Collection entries
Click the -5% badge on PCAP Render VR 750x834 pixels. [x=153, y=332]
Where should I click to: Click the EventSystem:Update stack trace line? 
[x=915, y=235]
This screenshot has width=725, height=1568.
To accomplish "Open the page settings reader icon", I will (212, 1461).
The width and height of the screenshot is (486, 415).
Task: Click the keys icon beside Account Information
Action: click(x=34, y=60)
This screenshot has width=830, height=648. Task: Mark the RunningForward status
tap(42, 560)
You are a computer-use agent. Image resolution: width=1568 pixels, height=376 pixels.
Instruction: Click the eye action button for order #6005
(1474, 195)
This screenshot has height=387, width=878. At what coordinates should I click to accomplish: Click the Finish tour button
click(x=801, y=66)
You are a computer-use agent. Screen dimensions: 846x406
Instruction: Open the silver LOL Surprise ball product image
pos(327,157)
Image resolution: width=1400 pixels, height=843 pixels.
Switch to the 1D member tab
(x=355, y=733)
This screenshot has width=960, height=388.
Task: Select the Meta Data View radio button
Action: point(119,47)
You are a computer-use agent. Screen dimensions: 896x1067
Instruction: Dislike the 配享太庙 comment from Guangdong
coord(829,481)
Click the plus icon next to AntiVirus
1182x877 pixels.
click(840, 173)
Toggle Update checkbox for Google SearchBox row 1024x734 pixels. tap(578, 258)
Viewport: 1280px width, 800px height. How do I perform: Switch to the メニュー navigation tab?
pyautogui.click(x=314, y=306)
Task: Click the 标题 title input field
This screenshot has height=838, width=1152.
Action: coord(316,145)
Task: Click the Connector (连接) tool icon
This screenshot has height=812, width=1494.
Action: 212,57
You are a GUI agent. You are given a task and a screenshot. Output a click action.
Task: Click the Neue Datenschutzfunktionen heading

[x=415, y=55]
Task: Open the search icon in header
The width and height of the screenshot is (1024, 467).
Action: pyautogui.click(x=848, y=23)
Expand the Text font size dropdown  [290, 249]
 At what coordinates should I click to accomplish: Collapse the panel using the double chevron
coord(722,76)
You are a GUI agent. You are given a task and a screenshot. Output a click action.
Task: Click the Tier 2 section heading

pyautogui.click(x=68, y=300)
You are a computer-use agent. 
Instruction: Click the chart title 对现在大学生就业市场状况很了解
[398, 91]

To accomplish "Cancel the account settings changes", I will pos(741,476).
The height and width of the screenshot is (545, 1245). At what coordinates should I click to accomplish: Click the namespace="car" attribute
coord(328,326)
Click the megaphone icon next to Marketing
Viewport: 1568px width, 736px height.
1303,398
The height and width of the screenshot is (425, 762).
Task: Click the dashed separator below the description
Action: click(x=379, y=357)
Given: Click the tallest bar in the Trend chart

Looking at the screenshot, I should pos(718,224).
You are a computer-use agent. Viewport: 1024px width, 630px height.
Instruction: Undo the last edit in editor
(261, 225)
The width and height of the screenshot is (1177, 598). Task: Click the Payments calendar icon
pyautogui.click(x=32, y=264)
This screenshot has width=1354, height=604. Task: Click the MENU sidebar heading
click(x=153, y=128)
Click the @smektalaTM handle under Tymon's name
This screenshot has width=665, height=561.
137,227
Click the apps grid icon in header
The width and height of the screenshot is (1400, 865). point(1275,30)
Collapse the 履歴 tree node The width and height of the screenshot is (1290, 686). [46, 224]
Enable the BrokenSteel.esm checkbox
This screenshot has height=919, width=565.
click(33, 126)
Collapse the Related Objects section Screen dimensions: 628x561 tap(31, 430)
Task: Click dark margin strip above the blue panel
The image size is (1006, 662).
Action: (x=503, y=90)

▶ _Your assignment_:
Set down all of the data above again, exactly.

▶ _Task solution_:
Click the -5% badge on PCAP Render VR 750x834 pixels. [x=153, y=332]
Where should I click to: Click the EventSystem:Update stack trace line? 
[x=915, y=235]
This screenshot has width=725, height=1568.
To accomplish "Open the page settings reader icon", I will (212, 1461).
The width and height of the screenshot is (486, 415).
Task: Click the keys icon beside Account Information
Action: click(x=34, y=60)
This screenshot has width=830, height=648. Task: Mark the RunningForward status
tap(42, 560)
You are a computer-use agent. Image resolution: width=1568 pixels, height=376 pixels.
Instruction: Click the eye action button for order #6005
(1474, 195)
This screenshot has height=387, width=878. At what coordinates should I click to accomplish: Click the Finish tour button
click(x=801, y=66)
You are a computer-use agent. Screen dimensions: 846x406
Instruction: Open the silver LOL Surprise ball product image
pos(327,157)
Image resolution: width=1400 pixels, height=843 pixels.
Switch to the 1D member tab
(x=355, y=733)
This screenshot has width=960, height=388.
Task: Select the Meta Data View radio button
Action: point(119,47)
You are a computer-use agent. Screen dimensions: 896x1067
Instruction: Dislike the 配享太庙 comment from Guangdong
coord(829,481)
Click the plus icon next to AntiVirus
1182x877 pixels.
click(840, 173)
Toggle Update checkbox for Google SearchBox row 1024x734 pixels. tap(578, 258)
Viewport: 1280px width, 800px height. How do I perform: Switch to the メニュー navigation tab?
pyautogui.click(x=314, y=306)
Task: Click the 标题 title input field
This screenshot has height=838, width=1152.
Action: coord(316,145)
Task: Click the Connector (连接) tool icon
This screenshot has height=812, width=1494.
Action: 212,57
You are a GUI agent. You are given a task and a screenshot. Output a click action.
Task: Click the Neue Datenschutzfunktionen heading

[x=415, y=55]
Task: Open the search icon in header
The width and height of the screenshot is (1024, 467).
Action: pyautogui.click(x=848, y=23)
Expand the Text font size dropdown  [290, 249]
 At what coordinates should I click to accomplish: Collapse the panel using the double chevron
coord(722,76)
You are a GUI agent. You are given a task and a screenshot. Output a click action.
Task: Click the Tier 2 section heading

pyautogui.click(x=68, y=300)
You are a computer-use agent. 
Instruction: Click the chart title 对现在大学生就业市场状况很了解
[398, 91]

To accomplish "Cancel the account settings changes", I will pos(741,476).
The height and width of the screenshot is (545, 1245). At what coordinates should I click to accomplish: Click the namespace="car" attribute
coord(328,326)
Click the megaphone icon next to Marketing
Viewport: 1568px width, 736px height.
1303,398
The height and width of the screenshot is (425, 762).
Task: Click the dashed separator below the description
Action: click(x=379, y=357)
Given: Click the tallest bar in the Trend chart

Looking at the screenshot, I should pos(718,224).
You are a computer-use agent. Viewport: 1024px width, 630px height.
Instruction: Undo the last edit in editor
(261, 225)
The width and height of the screenshot is (1177, 598). Task: Click the Payments calendar icon
pyautogui.click(x=32, y=264)
This screenshot has width=1354, height=604. Task: Click the MENU sidebar heading
click(x=153, y=128)
Click the @smektalaTM handle under Tymon's name
This screenshot has width=665, height=561.
137,227
Click the apps grid icon in header
The width and height of the screenshot is (1400, 865). point(1275,30)
Collapse the 履歴 tree node The width and height of the screenshot is (1290, 686). [46, 224]
Enable the BrokenSteel.esm checkbox
This screenshot has height=919, width=565.
click(33, 126)
Collapse the Related Objects section Screen dimensions: 628x561 tap(31, 430)
Task: Click dark margin strip above the blue panel
The image size is (1006, 662).
Action: (x=503, y=90)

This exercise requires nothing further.